SAMBIROTO.NGAWIKAB.ID- Pelaksanaan PPKM Darurat di Kabupaten Ngawi dirasa belum maksimal. Hal itu disampaikan oleh Kapolsek Padas saat melakukan evaluasi PPKM Darurat bersama Forkopimcam (Forum Komunikasi Pimpinan Kecamatan) Padas pada Jumat (16/07/2021) di Pendopo Kecamatan Padas.

Kapolsek Padas AKP Juwahir, SH mengungkapkan, selama pelaksanaan PPKM Darurat angka kasus terkonfirmasi positif di Indonesia, khususnya di Ngawi masih tinggi. Untuk itu pihaknya mengajak semua lapisan masyarakat untuk melaksanakan aturan yang ada selama PPKM Darurat.

“Mari kita sama-sama konsisten untuk melaksanakan apa yang telah diinstruksikan Presiden, Inmendagri, Keputusan Gubernur Jawa Timur. Kasus terkonfirmasi pada masa PPKM Darurat di Indonesia, di Ngawi khsusnya masih tinggi. Mobilitas masyarakat belum menunjukkan penurunan yang signifikan meski dilakukan penyekatan,” ungkap Juwahir.

Penyekatan dengan Barrier Diperluas

Ia menambahkan, jajaran kepolisian di Ngawi telah menjalankan apa yang menjadi tugas dan tanggungjawabnya selama PPKM Darurat. Juwahir mencontohkan, pemadaman lampu di pusat kota Ngawi ditujukan agar mobilitas masyarakat turun.

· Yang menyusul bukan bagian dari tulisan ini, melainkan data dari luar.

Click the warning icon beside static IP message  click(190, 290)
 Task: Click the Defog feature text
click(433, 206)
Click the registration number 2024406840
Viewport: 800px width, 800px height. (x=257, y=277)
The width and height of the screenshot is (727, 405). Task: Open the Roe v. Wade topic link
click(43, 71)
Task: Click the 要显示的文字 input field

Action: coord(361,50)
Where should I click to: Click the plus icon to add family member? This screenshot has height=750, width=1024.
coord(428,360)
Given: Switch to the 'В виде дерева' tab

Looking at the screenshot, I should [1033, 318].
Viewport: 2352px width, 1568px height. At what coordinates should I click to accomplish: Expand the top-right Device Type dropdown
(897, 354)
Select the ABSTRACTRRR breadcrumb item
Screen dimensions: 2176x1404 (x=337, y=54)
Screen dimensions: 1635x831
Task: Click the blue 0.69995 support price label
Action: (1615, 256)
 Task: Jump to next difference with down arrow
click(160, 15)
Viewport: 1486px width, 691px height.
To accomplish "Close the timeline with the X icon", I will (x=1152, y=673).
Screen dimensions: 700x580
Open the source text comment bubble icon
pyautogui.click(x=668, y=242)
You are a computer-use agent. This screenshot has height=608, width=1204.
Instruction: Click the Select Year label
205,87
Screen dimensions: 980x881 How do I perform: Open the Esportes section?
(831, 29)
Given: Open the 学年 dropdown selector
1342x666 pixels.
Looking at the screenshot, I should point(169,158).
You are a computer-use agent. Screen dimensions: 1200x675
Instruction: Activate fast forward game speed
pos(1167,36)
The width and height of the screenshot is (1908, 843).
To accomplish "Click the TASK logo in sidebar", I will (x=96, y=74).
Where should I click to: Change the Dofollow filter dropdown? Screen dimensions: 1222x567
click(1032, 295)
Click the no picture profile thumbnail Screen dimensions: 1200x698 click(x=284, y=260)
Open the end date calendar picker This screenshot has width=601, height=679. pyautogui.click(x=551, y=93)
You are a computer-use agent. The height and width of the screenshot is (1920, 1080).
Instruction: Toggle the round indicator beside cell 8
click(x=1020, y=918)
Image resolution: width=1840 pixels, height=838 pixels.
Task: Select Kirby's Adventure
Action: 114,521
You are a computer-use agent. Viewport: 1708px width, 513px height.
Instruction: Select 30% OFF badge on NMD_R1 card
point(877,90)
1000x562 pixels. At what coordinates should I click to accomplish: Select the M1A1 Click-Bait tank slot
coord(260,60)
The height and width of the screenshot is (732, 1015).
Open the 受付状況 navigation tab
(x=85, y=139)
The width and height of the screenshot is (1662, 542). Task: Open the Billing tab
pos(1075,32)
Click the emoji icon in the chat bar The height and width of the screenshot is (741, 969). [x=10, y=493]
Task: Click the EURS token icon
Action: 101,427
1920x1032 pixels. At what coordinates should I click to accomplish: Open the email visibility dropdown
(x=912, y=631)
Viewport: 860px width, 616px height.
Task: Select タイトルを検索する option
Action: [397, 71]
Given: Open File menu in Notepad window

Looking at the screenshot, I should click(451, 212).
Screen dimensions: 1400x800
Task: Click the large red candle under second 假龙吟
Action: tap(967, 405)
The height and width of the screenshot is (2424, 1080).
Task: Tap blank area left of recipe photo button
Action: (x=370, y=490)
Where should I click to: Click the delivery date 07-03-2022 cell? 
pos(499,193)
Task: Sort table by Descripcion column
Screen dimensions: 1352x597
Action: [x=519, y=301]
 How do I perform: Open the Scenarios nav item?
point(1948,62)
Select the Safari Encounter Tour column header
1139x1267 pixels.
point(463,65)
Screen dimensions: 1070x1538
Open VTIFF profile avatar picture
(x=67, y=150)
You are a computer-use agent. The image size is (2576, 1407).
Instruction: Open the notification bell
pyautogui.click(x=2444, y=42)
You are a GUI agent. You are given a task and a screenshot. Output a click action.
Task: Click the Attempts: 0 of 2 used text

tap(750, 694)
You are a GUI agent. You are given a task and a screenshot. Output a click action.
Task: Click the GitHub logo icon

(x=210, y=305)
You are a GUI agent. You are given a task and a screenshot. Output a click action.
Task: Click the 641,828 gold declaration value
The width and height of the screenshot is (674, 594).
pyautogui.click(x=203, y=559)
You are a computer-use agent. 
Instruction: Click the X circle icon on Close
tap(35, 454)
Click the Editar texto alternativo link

“TNI Polri mendukung apa yang menjadi kebijakan pemerintah daerah. Pemadaman lampu di pusat Kota Ngawi dilakukan untuk mengurangi mobilitas masyarakat. Penyekatan juga kami lakukan. Dan karena kasus terkonfirmasi dan mobilitas warga masih tinggi area penyekatan diperluas. Yang semula sampai perempatan Kartonyono, besok pagar barrier akan digeser ke selatan sampai PDAM,” jelasnya.

Dihadapan kepala desa dan takmir masjid se-Kecamatan Padas, Juwahir berpesan agar kepala desa tidak segan-segan untuk menyampaikan informasi kepadanya apabila terjadi pelanggaran pada masa PPKM Darurat. “Mbah Lurah, monggo kami persilahkan untuk menghubungi kami apabila ada kerumunan di wilayahnya. Sampaikan kepada kami, nanti tim kami akan menindaklnjuti. Misalnya ada warung angkringan yang bergerombol. Boleh buka sesuai jam yang ditentukan selama PPKM Darurat, tapi ya harus dibungkus dibawa pulang atau take away,” lanjutnya.

Terkait pelaksanaan Hari Raya Idul Adha, Juwahir mendukung apa yang diutarakan Camat Padas Dodi Aprilasetia pada forum yang sama. Yakni sesuai SE Bupati Ngawi Nomor 065/07.45/404.11/2021 tentang Pemberlakuan Pembatasan Kegiatan Masyarakat Darurat Covid-19 di Kabupaten Ngawi. Pada poin g disebutkan tempat ibadah serta tempat lainnya yang difungsikan sebagai tempat ibadah tidak mengadakan kegiatan peribadatan/kegiatan berjamaah selama pelaksanaan PPKM dan mengoptimalkan beribadah di rumah.